The move comes a day after ASB Bank cut its long-term fixed mortgage rates, reaffirming signs that the highly competitive home loan market is returning to life.
ASB cut 15-25 basis points off its three-, four- and five-year terms yesterday, while also bringing its special two-year rate to an end.
While longer-term rates tend to sit at the fringes of home loan borrowing, Westpac has chosen to target the most popular bracket.
A spokesperson said 40 per cent of the bank's new customers were fixing up in the two-year range.
That tallies with Reserve Bank figures for all banks, which show $32.2 billion of home loans were locked into two-year rates during November, or 40 per cent of the total fixed lending.
Westpac's conditional rate is now the lowest in the two-year category, undercutting its closest competitors which are sitting on 5.15 per cent and 5.25 per cent.
Renewed price cutting from Westpac and ASB is likely to spark new offers from competing lenders, as mortgage rate cuts typically happen in flurries.

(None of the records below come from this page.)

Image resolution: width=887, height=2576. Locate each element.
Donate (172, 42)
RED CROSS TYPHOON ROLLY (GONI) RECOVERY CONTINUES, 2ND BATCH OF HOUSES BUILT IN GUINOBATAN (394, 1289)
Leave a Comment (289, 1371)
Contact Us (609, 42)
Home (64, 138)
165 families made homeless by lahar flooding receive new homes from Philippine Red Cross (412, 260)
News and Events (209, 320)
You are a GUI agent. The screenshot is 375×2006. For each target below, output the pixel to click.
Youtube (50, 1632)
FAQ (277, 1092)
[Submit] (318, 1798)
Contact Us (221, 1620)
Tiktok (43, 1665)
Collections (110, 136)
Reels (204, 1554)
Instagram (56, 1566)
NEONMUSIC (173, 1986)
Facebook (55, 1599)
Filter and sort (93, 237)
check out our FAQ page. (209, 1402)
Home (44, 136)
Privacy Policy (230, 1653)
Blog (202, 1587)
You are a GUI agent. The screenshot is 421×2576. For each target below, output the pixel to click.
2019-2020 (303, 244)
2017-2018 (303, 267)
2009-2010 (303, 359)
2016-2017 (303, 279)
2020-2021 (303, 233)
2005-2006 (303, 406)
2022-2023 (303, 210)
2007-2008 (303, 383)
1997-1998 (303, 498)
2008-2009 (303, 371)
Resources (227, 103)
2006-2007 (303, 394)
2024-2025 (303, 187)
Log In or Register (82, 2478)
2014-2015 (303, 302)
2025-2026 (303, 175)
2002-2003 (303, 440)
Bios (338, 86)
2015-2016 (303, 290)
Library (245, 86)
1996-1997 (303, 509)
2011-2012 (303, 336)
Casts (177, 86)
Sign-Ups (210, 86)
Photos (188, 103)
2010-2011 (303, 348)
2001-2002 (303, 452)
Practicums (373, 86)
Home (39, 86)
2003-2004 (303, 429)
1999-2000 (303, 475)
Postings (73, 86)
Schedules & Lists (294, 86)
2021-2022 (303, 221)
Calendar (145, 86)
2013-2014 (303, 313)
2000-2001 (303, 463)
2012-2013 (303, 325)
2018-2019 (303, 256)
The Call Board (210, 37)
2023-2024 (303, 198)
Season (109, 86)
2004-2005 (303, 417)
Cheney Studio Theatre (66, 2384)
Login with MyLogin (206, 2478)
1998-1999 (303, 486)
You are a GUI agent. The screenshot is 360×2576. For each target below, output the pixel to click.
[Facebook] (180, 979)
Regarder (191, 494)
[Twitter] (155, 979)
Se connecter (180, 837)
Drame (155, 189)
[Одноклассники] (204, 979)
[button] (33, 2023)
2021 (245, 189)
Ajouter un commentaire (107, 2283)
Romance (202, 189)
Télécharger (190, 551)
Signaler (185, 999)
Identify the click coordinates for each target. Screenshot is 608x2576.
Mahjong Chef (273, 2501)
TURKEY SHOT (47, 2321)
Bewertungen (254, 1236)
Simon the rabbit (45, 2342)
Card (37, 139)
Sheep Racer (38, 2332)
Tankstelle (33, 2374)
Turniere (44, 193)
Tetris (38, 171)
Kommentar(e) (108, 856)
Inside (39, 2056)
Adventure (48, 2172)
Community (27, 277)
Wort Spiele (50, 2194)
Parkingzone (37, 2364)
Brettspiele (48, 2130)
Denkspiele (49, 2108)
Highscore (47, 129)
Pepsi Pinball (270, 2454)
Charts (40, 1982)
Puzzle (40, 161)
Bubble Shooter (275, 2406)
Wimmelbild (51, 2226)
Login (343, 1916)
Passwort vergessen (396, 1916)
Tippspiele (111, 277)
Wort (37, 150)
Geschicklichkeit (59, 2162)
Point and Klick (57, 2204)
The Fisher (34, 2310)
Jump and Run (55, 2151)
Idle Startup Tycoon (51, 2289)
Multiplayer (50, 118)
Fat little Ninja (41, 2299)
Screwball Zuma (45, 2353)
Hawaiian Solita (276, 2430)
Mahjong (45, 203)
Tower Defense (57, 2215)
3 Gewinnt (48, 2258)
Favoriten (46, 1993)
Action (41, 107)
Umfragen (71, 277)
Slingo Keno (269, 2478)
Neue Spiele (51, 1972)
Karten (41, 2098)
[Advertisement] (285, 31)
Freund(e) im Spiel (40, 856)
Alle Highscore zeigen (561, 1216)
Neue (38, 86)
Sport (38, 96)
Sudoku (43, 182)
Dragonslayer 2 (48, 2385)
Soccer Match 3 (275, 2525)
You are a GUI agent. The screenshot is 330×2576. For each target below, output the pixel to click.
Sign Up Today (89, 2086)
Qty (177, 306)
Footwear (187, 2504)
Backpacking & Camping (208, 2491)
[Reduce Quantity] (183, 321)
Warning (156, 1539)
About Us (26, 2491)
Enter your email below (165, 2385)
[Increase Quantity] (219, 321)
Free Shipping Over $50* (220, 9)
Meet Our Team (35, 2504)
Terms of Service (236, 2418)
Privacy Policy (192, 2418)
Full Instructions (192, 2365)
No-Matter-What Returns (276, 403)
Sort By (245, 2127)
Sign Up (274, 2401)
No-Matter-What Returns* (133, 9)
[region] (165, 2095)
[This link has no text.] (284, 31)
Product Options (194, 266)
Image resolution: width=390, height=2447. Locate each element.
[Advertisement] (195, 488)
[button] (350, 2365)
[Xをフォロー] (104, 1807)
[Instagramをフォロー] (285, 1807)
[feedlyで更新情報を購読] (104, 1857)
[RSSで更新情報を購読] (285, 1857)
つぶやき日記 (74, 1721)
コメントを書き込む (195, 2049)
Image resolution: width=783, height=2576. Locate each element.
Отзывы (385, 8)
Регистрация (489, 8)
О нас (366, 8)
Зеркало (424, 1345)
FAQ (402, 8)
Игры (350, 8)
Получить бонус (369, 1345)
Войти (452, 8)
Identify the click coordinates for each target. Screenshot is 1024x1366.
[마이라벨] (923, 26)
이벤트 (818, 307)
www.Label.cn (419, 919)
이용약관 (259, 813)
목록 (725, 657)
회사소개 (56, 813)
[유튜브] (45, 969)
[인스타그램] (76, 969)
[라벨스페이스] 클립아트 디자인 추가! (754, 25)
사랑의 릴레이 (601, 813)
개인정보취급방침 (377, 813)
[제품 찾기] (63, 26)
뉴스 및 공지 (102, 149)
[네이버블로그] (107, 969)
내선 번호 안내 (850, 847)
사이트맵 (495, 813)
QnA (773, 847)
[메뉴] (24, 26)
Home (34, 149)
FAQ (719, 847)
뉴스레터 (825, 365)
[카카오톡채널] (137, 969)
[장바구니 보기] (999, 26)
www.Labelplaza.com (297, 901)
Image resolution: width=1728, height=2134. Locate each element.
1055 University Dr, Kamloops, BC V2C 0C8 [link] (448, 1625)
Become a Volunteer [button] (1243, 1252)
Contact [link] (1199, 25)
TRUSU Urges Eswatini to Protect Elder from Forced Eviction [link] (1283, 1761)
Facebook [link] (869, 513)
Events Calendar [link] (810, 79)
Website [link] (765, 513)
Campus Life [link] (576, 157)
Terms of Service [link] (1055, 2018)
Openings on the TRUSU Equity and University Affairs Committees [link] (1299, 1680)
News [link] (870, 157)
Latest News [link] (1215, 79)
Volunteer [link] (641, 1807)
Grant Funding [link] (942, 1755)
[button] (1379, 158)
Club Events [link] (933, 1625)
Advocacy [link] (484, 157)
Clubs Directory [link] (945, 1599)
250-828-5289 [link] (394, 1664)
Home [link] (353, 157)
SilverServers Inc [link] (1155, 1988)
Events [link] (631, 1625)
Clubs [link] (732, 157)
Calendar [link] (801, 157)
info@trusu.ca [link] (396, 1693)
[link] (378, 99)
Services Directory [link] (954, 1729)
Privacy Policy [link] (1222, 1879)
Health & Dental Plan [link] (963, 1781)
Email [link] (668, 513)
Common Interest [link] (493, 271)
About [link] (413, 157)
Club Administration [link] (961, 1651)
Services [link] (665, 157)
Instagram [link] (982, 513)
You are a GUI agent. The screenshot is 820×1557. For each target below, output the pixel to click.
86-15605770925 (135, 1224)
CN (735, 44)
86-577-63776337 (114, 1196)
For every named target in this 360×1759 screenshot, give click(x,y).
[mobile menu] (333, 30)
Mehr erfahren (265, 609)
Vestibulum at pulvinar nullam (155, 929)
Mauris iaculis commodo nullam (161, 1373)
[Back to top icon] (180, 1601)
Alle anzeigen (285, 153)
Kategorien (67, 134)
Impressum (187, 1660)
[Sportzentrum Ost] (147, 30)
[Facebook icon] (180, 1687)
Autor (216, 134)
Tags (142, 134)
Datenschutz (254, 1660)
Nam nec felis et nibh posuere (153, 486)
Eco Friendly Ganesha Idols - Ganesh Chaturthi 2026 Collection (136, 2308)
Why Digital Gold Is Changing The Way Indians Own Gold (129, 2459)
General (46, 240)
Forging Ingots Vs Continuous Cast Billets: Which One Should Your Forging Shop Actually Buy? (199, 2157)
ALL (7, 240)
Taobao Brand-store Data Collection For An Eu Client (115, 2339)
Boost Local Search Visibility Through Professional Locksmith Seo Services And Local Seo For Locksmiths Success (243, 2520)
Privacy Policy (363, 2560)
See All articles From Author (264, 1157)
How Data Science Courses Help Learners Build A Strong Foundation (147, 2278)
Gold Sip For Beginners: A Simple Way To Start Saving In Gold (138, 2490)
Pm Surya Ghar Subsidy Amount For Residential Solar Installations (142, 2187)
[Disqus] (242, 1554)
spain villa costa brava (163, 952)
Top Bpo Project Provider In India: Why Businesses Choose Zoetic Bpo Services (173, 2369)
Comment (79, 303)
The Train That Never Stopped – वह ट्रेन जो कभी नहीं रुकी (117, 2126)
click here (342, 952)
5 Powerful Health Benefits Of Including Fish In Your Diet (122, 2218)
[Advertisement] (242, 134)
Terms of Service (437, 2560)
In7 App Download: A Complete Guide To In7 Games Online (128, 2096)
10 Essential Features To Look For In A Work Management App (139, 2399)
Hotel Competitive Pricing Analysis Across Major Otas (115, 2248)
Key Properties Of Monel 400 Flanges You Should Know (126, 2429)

A shock drop in annual inflation for the December quarter published last week added to the sentiment that interest rates will remain low for some time.
The Reserve Bank has kept its Official Cash Rate - which influences short-term mortgage rates - on hold at 2.5 per cent for almost two years. Economists expect it to remain unchanged until the end of the year or early 2014.
Leading investment strategists have also forecast a climate of rates remaining lower for longer over the next decade.